FORUM-ASIA releases updates on ratification records of Asian countries
9 December 2007 7:00 pm
FORUM-ASIA released updates on the ratification record of key international human rights instruments of Asian governments on 10 December, Human Rights Day. The updates this year show that the ratification record of Asian governments remains dismal.
Today, the Asian Forum for Human Rights and Development (FORUM-ASIA) released updates on the ratification record of key international human rights instruments of Asian governments. These updates are part of FORUM-ASIA’s P4R Campaign (Popularise, Ratify, Remove, Report and Remedy), which aims to popularise key international human rights instruments, encourage governments to ratify them, remove reservations made, and establish mechanisms for timely reporting and remedies under these instruments. The release of the updates also marks the celebration of the International Human Rights Day and the 59th Anniversary of the adoption of the Universal Declaration of Human Rights (UDHR).
The updates this year show that the ratification record of Asian governments remains dismal. In 2007, it was only Japan which ratified a key international human rights instrument, the Convention Against Torture (CAT). Many governments have signed the two new instruments, the Convention for the Protection of All Persons from Enforced Disappearance and the Convention on the Rights of Persons with Disabilities, however they have yet to ratify these conventions and implement the standards embodied therein at the national level.

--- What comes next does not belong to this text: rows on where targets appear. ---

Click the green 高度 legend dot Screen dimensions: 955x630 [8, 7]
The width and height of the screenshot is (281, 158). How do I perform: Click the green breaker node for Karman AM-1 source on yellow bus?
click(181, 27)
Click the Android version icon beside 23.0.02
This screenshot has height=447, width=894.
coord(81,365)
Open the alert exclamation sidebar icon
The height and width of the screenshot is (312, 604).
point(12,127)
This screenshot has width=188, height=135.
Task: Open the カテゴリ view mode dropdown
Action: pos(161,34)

Certain governments also stand out with respect to the extent to which they are willing to be bound by the human rights instruments that they have signed and ratified. For instance, Malaysia, a member of the Human Rights Council, has ratified just two core human rights treaties – the Convention on the Elimination of All Forms of Discrimination against Women (CEDAW) and the Convention on the Rights of the Child (CRC), and has entered a number of reservations against both. This is clearly unacceptable from a member of the main human rights body in the UN.

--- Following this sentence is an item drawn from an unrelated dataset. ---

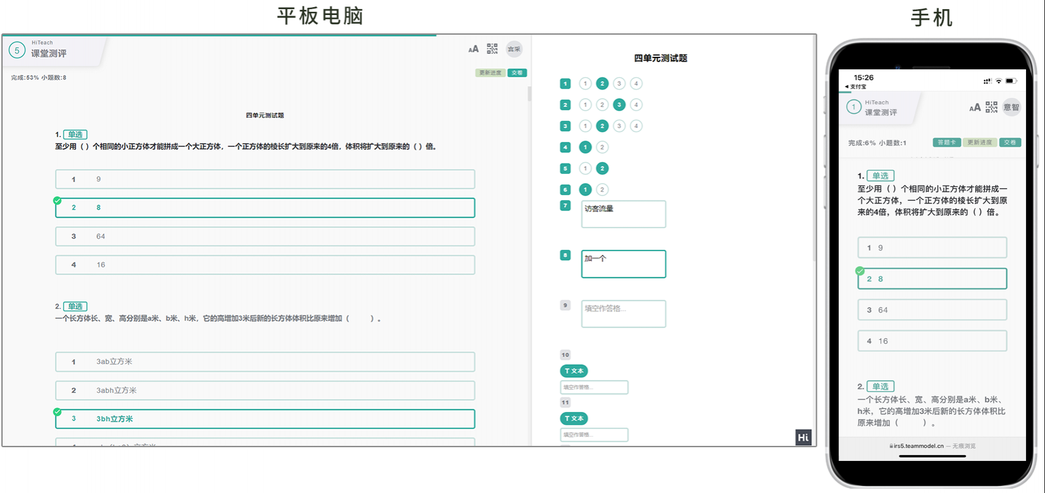Image resolution: width=1045 pixels, height=493 pixels.
Task: Click the 交卷 submit button on tablet
Action: point(517,73)
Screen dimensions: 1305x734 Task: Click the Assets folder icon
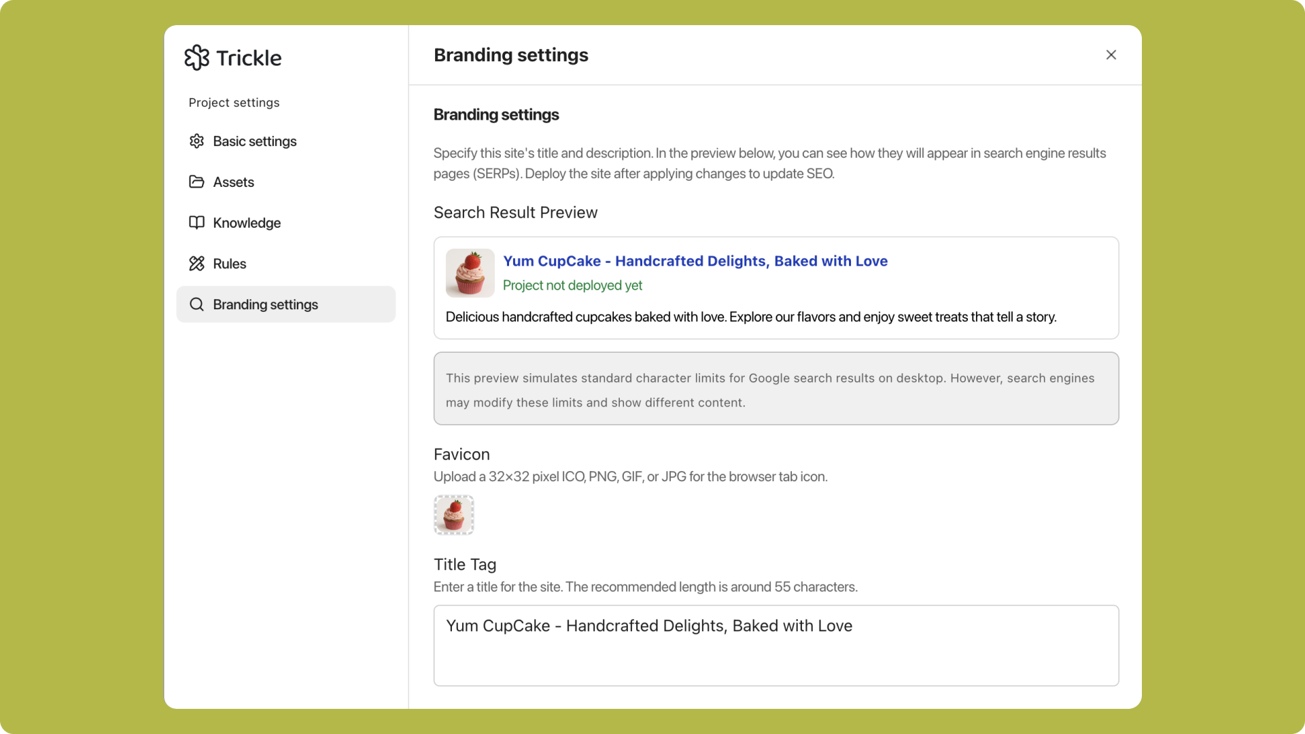point(196,181)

The updates also reveal certain patterns. Cambodia, for example, performs well when ranked according to the number of treaties ratified, but is the third worst country in the region when ranked by overdue reports to treaty monitoring bodies. This suggests not only a lack of resources, but the likelihood of a significant gap between the human rights obligations that the Cambodian government has assumed, and the extent to which those obligations have translated into domestic policies in the country.
FORUM-ASIA hopes that the material will be useful in the advocacy efforts of member and partner organisations and other civil society actors in the region. Considerable work clearly remains to be done if Asian states are to be convinced to fully engage with the international system for the protection of human rights.